If that was the reason for the dry filter then it isn't catastrophic. It simply means the oil wasn't filtered the whole time, but there was constant oil flow through the engine (the filter was bypassed the whole time). Not ideal but not the death of the engine. If you ever want to see examples of all the various types of oil filters and bypass valves, read descriptions of how they function, what can go wrong, and virtually every other aspect of oil filter technology, then start reading the "Bob the oil guy" forum. But be warned it will drive you crazy with all the back and forth arguing over which one is best and the endless tales of personal experiences. There are also some great online tutorials on the subject; I had several bookmarked on my old harddrive before it crashed. Here is one source that gives the basic specifications for many filters by filter part number (including the threshold pressure value for the bypass valve):
http://www.oilfilterdata.com/index.php

Otherwise a dry filter would indicate no oil was circulating, and you would have seen no oil pressure, and the engine would no longer be working.
 
Great info. I did end up just unscrewing the new Bosch I had just put on and put on the new K&N. I didn't see your suggestion. What's interesting is that I had pretty much filled the new Bosch with oil when I put it on a few days ago. I hadn't started the engine (the car is jacked way up in the rear because I'm degreasing and scraping to get it as clean as I can.) ANYWAY, when I took the filter off yesterday, it was virtually dry. The oil I had filled it with had run into the engine.
 
The oil I had filled it with had run into the engine.
That seems to suggest the drain back valve you mentioned earlier. Different from the bypass valve, this one should keep oil in the filter at all times.
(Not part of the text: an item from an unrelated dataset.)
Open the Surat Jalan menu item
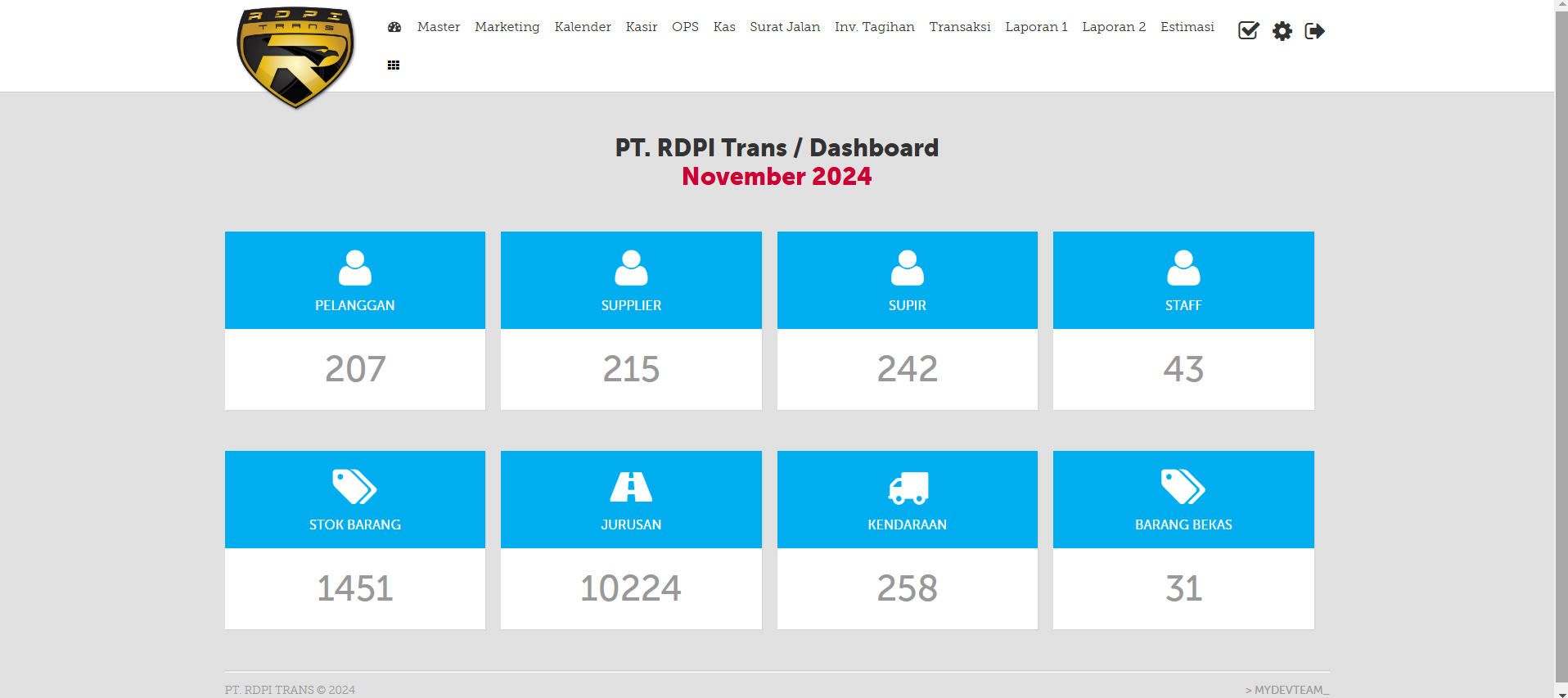Image resolution: width=1568 pixels, height=698 pixels. (785, 27)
The purpose is to assure there is oil available to feed the pump on start-up. If you filled the filter upon installing it and it drained out, then the valve did not work. Although not all filters have a drain back valve, so that could be a possibility (but I think the vast majority have one).

All in all your experiences with both filters suggest they may not have been something you want to use anyway. So best that you changed to another type filter.
As a side note, it seems the prices of Bosch brand filters has gone down (relative to other choices) in recent years. I remember they used to be on the higher end of the price range, but lately I've seen them on the lower end.
 
Well, good. Glad I might have done the right thing for once. Once the gunk cleanup is done, I'm starting on the body. The beginning of the end of the work is in sight!